**About this exercise**
Your answer must be the exact lines of the listing below that run from the line with "1920x1080 pixels. How" to the line with "The image size", ends included, and no pictures.

**Supplied information**

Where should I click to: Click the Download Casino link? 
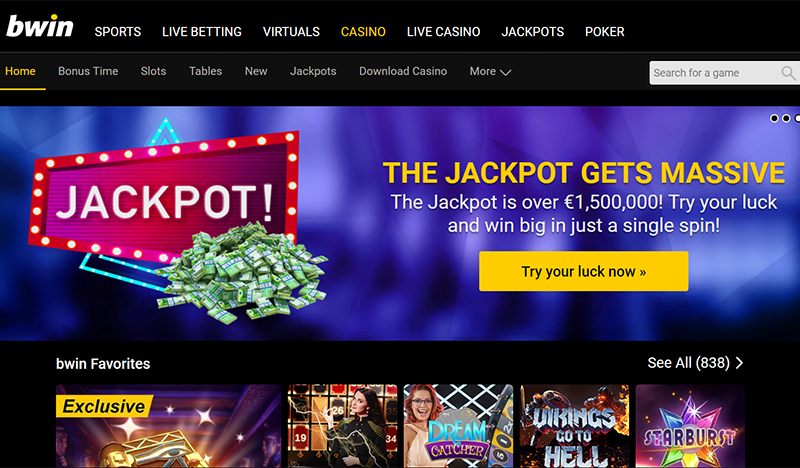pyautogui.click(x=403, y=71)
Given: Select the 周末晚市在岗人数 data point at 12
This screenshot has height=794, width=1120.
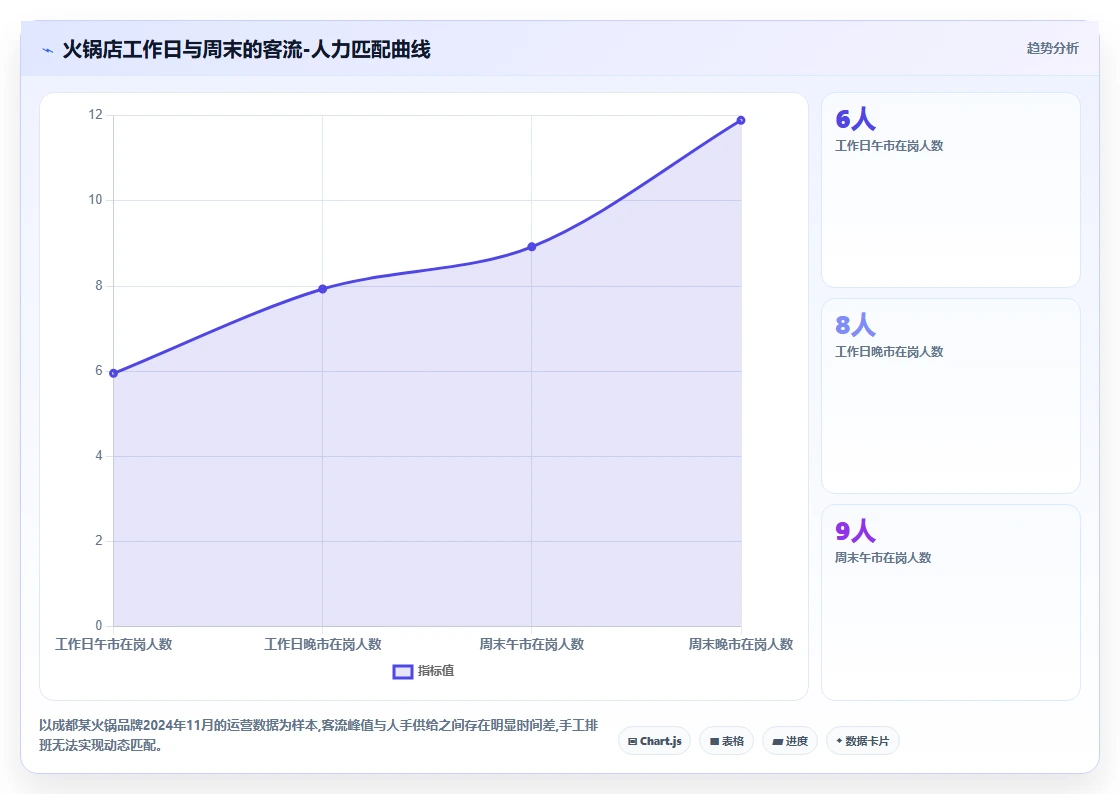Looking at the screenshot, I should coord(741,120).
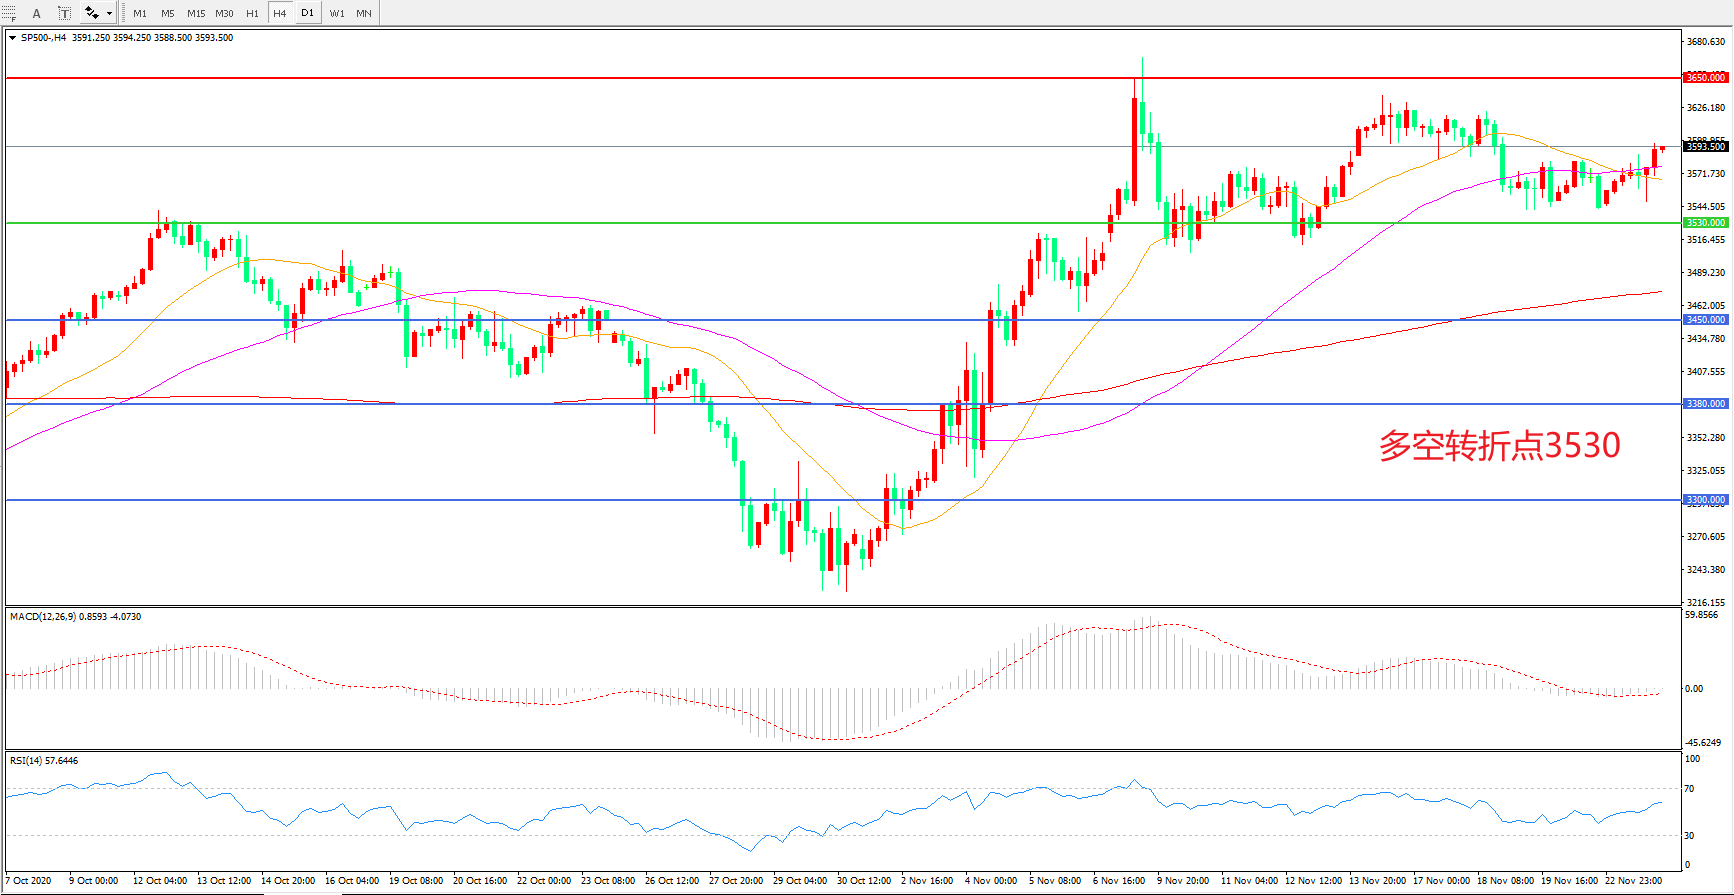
---
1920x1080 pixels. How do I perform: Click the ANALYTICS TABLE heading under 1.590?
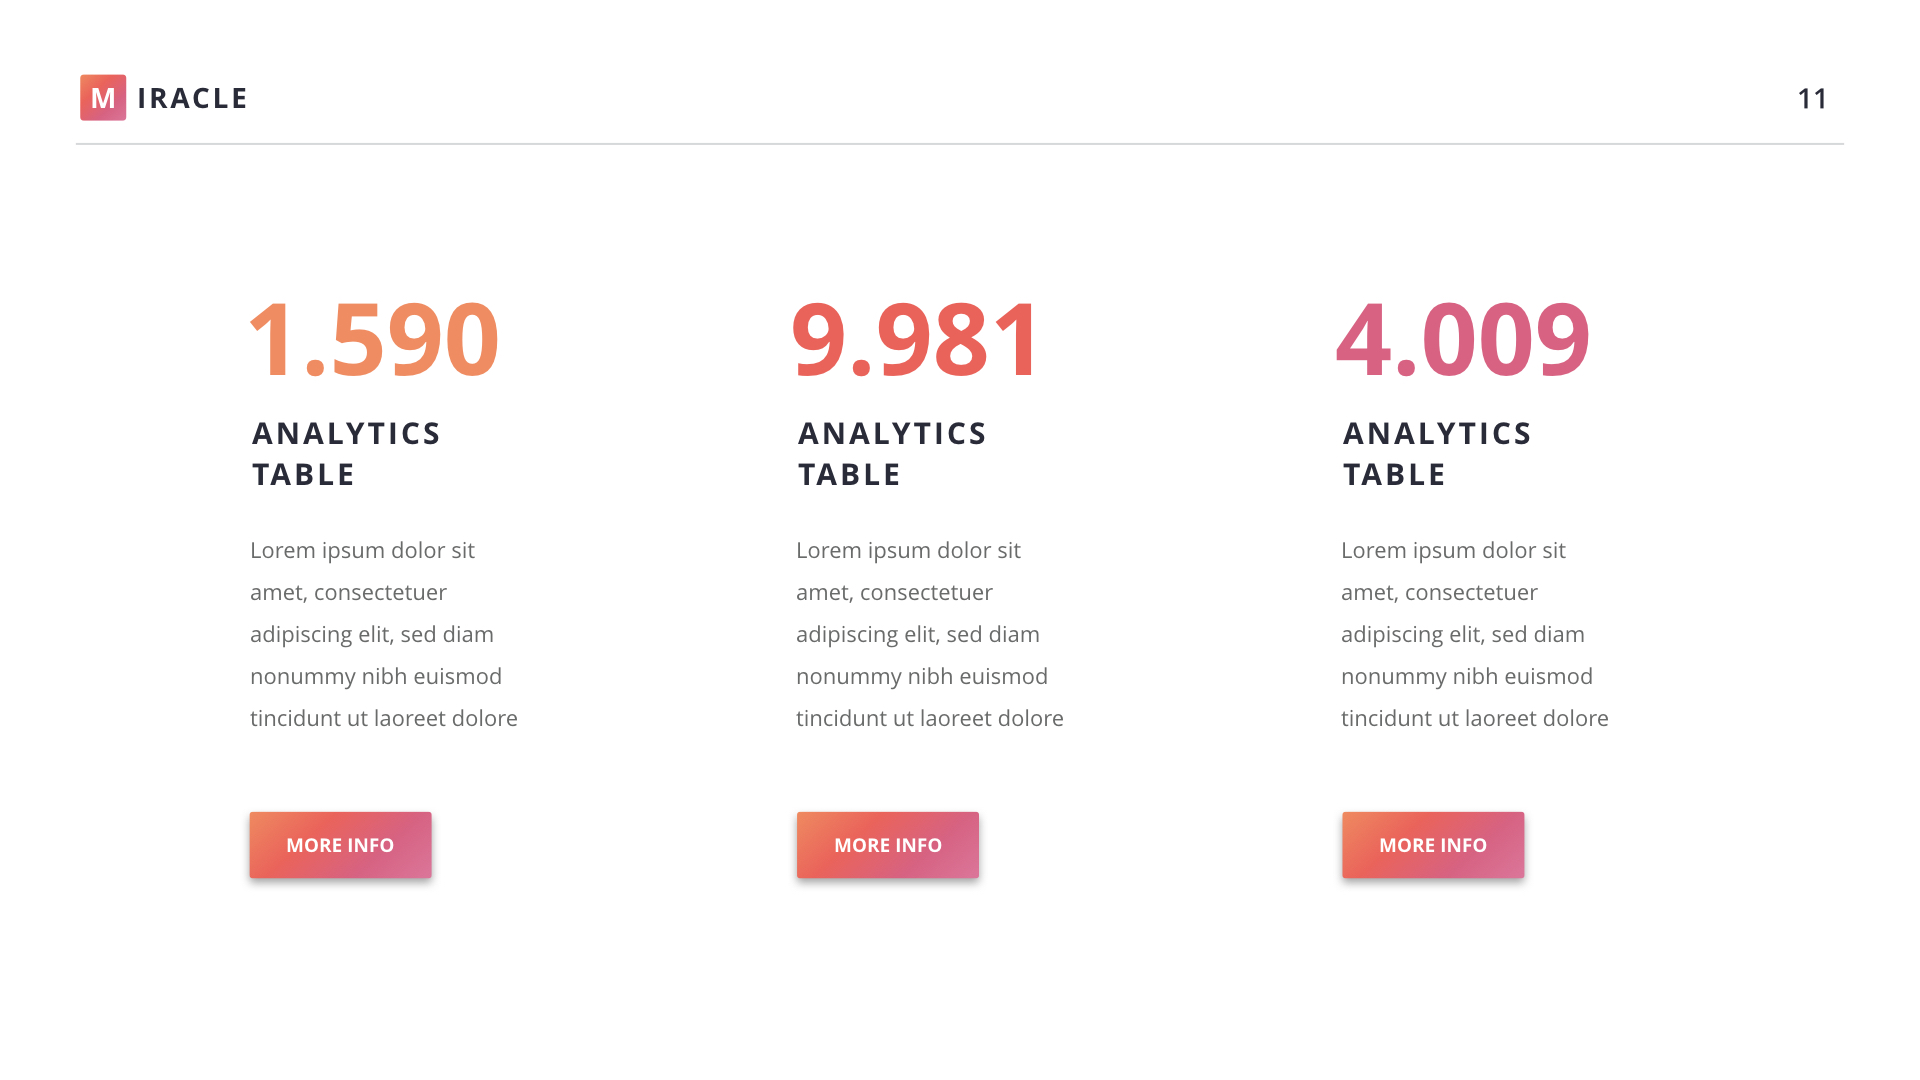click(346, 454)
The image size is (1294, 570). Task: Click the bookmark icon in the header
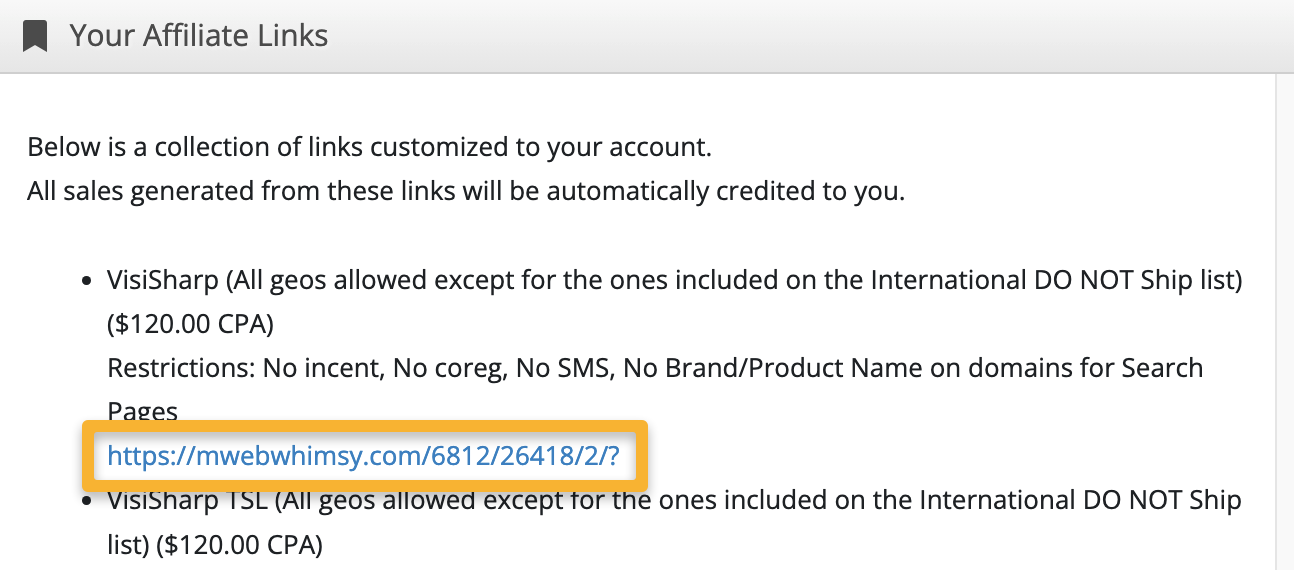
---
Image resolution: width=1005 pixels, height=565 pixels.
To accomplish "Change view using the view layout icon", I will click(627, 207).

**Finished task**
1920x1080 pixels. How do I perform: Click the ANALYTICS TABLE heading under 1.590?
click(346, 454)
The image size is (1294, 570). Task: Click the bookmark icon in the header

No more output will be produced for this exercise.